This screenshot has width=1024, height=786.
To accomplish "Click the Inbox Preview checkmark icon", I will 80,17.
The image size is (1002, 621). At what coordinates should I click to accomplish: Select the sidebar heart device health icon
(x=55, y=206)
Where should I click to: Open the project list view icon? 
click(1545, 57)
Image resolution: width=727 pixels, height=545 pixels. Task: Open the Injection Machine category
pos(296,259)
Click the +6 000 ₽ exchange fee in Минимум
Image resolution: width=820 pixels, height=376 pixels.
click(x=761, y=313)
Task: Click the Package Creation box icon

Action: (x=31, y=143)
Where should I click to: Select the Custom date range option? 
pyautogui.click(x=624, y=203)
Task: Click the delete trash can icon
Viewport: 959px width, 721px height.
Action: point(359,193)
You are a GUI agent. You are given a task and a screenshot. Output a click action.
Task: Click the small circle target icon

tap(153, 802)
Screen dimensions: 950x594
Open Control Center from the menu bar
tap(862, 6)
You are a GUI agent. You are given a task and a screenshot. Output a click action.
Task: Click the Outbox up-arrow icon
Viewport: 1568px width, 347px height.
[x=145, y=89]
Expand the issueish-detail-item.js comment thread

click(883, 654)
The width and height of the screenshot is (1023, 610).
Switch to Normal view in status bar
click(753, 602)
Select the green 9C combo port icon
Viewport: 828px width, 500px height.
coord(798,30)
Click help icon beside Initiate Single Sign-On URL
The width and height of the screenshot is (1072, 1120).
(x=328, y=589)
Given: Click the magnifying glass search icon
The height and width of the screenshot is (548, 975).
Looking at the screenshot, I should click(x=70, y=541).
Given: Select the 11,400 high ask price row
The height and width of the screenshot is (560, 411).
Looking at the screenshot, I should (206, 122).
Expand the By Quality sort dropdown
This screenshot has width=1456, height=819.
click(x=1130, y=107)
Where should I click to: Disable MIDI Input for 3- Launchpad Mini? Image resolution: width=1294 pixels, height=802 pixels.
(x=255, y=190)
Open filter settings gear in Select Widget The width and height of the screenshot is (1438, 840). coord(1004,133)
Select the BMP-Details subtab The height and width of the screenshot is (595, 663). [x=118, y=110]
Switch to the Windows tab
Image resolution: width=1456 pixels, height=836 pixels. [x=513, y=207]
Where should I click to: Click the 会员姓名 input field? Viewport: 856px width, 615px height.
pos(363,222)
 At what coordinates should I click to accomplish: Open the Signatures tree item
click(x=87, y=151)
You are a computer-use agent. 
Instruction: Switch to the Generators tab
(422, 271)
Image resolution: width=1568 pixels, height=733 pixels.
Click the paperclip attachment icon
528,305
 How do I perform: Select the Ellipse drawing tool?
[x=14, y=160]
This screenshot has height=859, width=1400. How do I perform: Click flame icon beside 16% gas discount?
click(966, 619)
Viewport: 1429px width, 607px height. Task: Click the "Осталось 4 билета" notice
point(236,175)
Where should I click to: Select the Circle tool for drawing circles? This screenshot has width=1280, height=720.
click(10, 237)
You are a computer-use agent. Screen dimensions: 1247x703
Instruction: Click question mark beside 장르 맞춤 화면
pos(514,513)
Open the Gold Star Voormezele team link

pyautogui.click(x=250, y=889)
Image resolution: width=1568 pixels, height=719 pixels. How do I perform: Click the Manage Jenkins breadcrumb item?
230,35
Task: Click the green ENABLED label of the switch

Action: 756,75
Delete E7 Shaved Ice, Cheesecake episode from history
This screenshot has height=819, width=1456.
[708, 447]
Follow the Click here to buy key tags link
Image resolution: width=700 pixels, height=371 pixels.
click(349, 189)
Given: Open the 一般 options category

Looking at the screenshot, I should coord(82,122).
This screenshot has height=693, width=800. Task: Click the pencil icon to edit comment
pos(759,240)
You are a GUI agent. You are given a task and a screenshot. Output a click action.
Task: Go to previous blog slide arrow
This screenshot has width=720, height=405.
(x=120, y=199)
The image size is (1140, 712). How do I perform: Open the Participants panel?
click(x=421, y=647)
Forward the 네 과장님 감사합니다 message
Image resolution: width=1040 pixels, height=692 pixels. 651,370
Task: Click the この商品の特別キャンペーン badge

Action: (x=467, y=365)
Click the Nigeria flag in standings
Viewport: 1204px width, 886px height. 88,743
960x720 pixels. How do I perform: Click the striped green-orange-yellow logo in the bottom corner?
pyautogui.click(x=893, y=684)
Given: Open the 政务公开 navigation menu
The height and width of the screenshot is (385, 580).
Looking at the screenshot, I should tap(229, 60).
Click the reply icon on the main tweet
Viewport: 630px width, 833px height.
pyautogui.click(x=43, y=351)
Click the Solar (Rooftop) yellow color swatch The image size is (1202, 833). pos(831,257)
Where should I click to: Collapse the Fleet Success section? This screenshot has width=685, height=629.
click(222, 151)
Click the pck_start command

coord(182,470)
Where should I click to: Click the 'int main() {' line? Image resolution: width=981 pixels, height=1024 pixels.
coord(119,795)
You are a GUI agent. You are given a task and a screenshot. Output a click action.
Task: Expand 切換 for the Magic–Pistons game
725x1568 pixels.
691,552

□ □ □ □

State the number of lines in the preceding data that contain the word "dimensions", and nothing besides.

2